▶ **The problem**: Among the entries below, only the lines starting at the one with "You are a computer-use agent. 1152x618" and ending at the one with "You are a computer-use agent. The", both included, are to be printed exactly.

== == ==

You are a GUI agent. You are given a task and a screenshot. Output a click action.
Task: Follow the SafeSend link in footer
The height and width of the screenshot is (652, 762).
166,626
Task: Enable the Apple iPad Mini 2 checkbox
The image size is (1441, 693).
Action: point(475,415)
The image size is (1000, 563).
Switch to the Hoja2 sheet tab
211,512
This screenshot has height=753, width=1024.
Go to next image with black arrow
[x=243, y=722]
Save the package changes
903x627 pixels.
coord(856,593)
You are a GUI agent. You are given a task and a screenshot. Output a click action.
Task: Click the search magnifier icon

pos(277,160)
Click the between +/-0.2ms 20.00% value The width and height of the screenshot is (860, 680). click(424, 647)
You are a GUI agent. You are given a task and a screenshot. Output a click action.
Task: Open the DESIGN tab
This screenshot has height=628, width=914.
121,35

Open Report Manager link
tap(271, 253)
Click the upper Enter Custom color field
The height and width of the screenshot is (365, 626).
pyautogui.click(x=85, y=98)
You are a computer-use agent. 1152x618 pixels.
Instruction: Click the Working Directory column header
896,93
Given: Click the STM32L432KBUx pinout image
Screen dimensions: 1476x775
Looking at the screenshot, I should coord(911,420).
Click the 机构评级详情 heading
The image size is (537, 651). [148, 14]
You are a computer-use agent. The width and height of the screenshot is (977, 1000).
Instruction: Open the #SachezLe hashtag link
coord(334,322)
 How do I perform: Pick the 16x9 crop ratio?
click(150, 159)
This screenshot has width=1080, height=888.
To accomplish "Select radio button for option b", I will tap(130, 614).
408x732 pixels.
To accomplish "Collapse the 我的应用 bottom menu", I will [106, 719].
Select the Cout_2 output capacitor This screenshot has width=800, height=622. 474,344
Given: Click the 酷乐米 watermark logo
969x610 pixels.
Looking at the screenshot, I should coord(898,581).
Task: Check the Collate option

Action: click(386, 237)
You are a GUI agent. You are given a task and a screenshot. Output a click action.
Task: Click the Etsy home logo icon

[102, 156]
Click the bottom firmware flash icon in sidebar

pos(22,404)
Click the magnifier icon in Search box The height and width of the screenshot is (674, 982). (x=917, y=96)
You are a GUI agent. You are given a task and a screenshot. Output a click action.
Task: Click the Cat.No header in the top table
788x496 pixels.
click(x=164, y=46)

== == ==

▶ **Exercise answer**:
You are a computer-use agent. 1152x618 pixels.
Instruction: Click the Working Directory column header
896,93
Given: Click the STM32L432KBUx pinout image
Screen dimensions: 1476x775
Looking at the screenshot, I should coord(911,420).
Click the 机构评级详情 heading
The image size is (537, 651). [148, 14]
You are a computer-use agent. The width and height of the screenshot is (977, 1000).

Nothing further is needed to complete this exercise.